* [Your assignment] Below are records; reproduce exactly the lines from the one that has "Choose best travel mode icon" through the one that has "This screenshot has height=582, width=1024.", ends included, and nothing more.

* [Records shown]
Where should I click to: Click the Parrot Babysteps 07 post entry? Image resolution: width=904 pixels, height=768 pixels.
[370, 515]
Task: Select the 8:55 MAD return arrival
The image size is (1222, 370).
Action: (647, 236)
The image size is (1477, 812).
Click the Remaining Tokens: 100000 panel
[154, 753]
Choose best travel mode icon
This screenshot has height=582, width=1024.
--
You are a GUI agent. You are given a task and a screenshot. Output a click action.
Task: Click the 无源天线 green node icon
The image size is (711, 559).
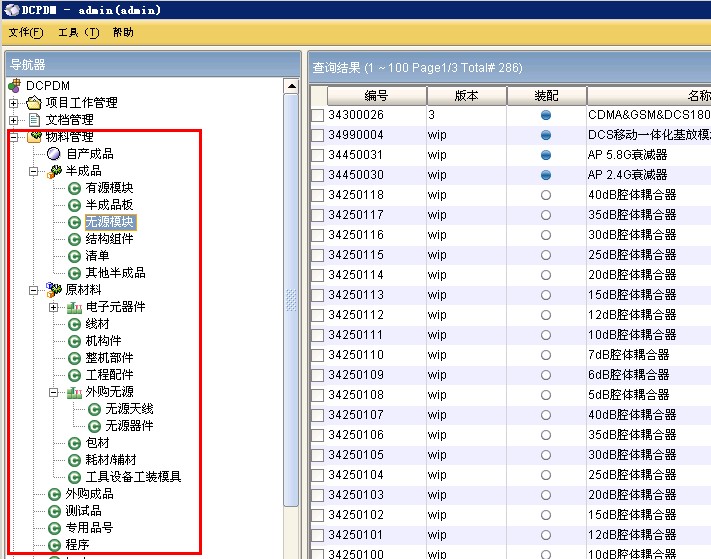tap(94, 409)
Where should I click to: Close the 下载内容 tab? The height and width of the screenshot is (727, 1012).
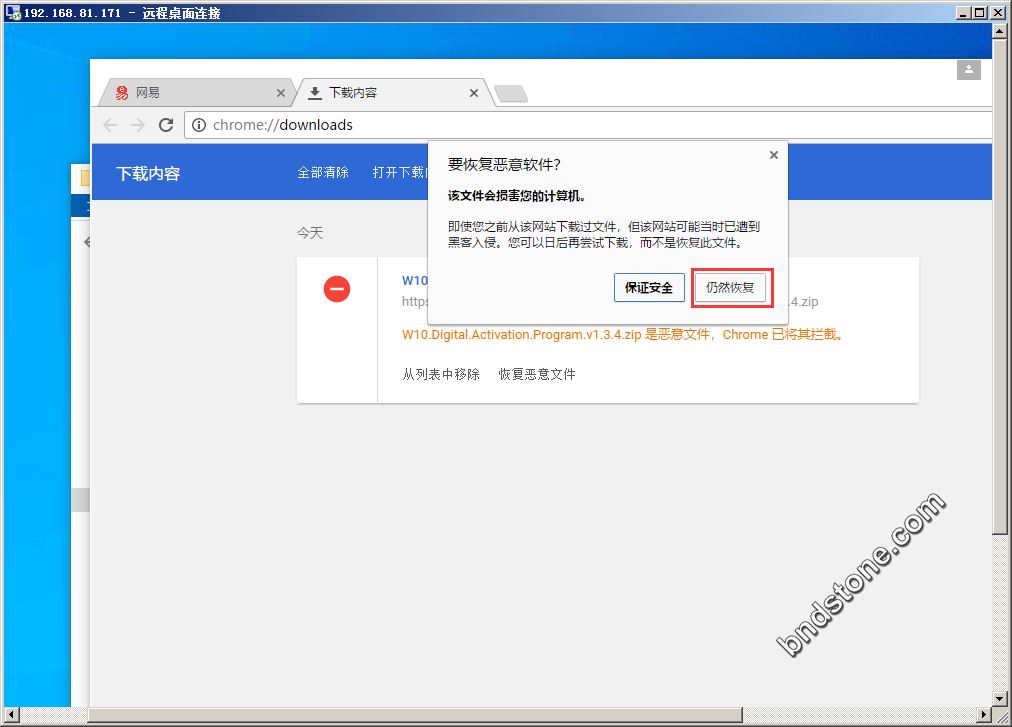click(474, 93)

* [Response for this exercise]
Choose best travel mode icon
This screenshot has height=582, width=1024.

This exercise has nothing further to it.